Not only did Officer Wolff have a problem with being expected to "live in the garbage," but he felt the last few decades of technological advancement had made it much more difficult to police the streets the way Wolff would prefer to.
Wolff bemoaned cell phone cameras, saying, “You can’t walk up to a kid or asshole and smack him in the face like we did.”
And he had a few words for Neavling as well, when informed the Facebook conversation was being reported to his department. It involved Wolff's apparent desire to commit (career) suicide by cop, with the twist being that he was both ends of the equation.
When I told him that Internal Affairs was investigating, Wolff responded, “Please do. I’ve been trying to get fired for years you cunt. Help me you ass.”
Consider Wolff helped.
The department received Wolff's alleged comments from the Muckraker the day they were posted, according to Director Michael Woody of the public information office."We have forwarded them to our internal affairs for a full investigation," Woody said. "This is not representative of the vast majority of our officers in this department, who work hard every day to build relationships with members of our community."
Officer Wolff was apparently very thorough in his Facebook slating of the general public. According to Detroit Police Chief James Craig, there were several other allegedly "sexist" and "racist" comments delivered by the cop before he decided to memory hole his Facebook page.
[W]e’re going to move forward with the investigation and we should be at a finding fairly quickly," [Craig] said. "If this individual feels that strongly about working in the City of Detroit and has that type of attitude, we certainly don’t want him here."
Well, that would appear to align with Wolff's stated desire to be fired.
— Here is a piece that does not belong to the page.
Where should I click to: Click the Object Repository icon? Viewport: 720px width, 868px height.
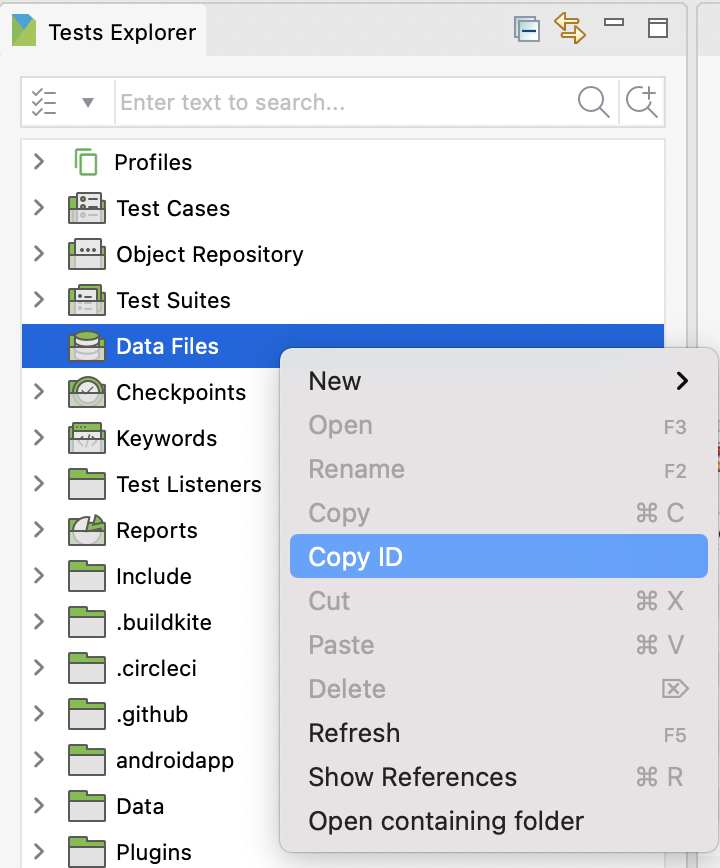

With twenty years on the force, Wolff likely has a pension locked up and would probably be given the option to resign, which means taxpayers will continue paying a former public servant that has zero respect for them for the next several years.As for the article that started it all, it simply makes the same point that could be made in nearly any major city: it's tougher to build relationships with the communities you serve while living as far away as you can from them. It's a problem everywhere and frankly, there's not much to be done about it. Coaxing, pleading, offering housing, etc. are about the limit of what city governments can do to help close this gap between the police and the policed. Anything else places tremendous restrictions on officers' freedoms. True, communities may be better served by officers with closer ties to the people they police, but mandating this would create larger rifts by adding a whole bunch of resentment and anger to the mix. In other words, the public would get Officer Wolff, who somehow maintains this level of anger and resentment despite living miles away from the neighborhood he works in.